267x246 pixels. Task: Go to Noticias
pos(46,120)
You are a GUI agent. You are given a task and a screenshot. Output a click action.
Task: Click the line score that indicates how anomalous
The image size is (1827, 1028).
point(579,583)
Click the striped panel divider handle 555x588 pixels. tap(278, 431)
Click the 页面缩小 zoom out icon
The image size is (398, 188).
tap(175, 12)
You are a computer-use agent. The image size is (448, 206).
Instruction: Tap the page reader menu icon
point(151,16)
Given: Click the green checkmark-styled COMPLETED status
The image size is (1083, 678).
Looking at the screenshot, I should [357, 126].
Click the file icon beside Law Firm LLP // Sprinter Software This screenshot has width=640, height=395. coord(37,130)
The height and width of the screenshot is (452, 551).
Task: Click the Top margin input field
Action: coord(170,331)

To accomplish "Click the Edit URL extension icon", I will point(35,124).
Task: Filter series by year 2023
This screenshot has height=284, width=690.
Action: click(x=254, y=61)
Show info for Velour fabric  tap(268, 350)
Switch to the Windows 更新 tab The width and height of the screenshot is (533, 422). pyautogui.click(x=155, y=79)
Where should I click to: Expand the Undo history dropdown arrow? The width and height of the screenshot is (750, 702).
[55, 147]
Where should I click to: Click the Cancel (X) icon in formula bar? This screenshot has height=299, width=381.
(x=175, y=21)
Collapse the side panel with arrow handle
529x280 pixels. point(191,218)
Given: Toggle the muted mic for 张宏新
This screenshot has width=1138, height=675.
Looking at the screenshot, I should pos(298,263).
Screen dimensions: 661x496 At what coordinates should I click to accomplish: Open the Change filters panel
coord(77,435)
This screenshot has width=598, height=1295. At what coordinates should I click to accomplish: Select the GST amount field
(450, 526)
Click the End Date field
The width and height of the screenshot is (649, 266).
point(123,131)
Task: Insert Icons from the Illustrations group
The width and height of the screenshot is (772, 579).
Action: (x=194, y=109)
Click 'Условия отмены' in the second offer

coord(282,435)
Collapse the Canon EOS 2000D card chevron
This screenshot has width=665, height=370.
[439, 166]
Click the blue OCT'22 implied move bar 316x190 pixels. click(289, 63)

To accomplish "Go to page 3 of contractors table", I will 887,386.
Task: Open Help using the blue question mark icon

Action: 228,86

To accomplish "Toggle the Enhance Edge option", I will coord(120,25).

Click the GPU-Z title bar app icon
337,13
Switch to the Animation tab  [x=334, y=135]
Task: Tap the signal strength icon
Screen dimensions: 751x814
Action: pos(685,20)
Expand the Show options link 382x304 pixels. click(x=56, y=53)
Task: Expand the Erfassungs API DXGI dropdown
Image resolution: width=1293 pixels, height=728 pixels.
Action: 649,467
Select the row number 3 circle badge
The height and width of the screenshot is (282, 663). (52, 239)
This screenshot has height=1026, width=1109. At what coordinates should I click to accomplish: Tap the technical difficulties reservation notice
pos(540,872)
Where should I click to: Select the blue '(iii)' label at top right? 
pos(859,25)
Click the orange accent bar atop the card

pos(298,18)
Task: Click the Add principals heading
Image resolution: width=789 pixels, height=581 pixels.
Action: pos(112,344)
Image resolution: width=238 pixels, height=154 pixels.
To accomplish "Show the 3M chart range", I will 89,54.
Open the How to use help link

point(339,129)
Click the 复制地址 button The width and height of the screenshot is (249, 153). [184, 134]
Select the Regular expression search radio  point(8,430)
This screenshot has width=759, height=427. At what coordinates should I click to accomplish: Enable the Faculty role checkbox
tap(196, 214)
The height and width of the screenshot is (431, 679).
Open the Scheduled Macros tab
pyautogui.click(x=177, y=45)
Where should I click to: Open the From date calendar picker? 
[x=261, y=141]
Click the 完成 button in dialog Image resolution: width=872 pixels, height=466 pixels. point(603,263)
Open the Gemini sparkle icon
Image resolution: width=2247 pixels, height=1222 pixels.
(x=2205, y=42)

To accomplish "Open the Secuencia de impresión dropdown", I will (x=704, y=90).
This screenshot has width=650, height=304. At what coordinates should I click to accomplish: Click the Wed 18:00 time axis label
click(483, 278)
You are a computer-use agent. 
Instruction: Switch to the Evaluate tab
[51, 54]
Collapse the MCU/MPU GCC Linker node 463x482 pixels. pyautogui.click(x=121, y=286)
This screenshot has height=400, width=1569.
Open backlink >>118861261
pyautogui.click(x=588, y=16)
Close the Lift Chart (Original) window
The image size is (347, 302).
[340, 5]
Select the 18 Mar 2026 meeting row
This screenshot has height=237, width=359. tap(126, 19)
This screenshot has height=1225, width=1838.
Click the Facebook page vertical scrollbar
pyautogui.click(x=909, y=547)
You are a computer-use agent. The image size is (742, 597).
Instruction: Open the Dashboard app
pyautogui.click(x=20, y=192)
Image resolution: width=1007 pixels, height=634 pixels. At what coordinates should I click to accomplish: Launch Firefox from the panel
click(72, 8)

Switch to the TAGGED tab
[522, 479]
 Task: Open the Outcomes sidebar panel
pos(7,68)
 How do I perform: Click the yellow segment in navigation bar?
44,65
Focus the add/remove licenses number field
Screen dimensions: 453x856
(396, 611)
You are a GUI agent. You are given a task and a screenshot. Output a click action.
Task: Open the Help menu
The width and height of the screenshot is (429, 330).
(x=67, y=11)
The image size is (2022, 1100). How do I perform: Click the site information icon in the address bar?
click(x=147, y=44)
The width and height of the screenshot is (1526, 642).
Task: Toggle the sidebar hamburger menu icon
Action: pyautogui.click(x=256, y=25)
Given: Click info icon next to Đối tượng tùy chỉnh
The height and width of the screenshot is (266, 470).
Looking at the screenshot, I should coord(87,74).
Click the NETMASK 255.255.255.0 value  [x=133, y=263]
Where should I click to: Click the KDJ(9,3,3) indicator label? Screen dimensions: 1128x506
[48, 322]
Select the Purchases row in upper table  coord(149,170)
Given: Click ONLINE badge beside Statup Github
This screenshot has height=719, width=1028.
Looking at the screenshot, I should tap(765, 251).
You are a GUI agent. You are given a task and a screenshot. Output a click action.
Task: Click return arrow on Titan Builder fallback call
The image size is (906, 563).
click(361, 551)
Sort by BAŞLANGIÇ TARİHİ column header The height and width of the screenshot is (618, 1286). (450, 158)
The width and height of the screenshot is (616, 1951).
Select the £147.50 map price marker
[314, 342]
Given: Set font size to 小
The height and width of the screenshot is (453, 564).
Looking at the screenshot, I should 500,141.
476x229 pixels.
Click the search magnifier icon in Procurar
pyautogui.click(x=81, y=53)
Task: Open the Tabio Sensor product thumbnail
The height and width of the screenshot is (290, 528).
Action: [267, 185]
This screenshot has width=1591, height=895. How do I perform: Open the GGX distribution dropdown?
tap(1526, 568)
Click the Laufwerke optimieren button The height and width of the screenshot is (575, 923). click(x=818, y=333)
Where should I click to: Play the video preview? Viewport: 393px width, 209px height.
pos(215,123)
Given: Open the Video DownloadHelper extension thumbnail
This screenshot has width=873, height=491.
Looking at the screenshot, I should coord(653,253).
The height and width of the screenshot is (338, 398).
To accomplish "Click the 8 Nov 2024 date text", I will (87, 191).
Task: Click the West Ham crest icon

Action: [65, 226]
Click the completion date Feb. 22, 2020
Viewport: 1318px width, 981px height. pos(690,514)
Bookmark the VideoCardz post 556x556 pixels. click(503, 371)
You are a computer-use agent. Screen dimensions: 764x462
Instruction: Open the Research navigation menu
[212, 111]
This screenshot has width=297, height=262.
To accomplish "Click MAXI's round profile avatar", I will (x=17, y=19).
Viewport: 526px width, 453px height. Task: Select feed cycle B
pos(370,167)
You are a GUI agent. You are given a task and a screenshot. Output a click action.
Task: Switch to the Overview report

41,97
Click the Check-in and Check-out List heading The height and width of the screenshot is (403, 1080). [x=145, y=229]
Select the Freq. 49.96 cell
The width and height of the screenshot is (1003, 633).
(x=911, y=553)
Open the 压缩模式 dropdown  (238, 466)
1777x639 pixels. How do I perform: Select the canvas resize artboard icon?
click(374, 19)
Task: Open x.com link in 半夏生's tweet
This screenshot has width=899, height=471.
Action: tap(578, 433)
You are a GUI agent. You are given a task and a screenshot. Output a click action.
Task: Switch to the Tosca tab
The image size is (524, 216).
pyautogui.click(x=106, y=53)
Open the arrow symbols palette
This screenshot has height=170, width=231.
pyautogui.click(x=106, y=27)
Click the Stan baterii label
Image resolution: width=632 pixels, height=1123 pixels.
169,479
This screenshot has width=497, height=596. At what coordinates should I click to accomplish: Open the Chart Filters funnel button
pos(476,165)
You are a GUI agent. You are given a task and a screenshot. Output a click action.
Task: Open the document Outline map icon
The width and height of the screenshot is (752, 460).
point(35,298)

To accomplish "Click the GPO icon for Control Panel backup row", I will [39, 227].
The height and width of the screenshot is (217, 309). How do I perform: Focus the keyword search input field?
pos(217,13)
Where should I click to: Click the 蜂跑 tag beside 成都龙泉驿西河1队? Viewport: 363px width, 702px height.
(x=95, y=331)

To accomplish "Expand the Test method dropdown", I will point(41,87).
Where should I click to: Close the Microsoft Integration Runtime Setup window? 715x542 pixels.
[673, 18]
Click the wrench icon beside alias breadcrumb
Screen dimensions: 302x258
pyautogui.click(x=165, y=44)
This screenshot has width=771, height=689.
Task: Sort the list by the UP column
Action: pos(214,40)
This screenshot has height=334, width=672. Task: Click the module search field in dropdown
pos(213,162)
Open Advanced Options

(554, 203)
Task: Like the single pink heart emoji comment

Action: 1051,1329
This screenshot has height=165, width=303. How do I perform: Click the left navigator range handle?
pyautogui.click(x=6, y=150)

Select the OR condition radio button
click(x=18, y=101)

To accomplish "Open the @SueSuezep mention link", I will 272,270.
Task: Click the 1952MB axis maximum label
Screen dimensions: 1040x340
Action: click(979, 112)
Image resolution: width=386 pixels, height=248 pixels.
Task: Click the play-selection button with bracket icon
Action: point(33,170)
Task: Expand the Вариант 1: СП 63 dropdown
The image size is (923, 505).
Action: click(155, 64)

**TASK TO COMPLETE**:
Pull out each line in the rows above that contains the word "sidebar", counting only matches in the same case.

**RESULT OF THE EXERCISE**:
 Task: Open the Outcomes sidebar panel
Task: Toggle the sidebar hamburger menu icon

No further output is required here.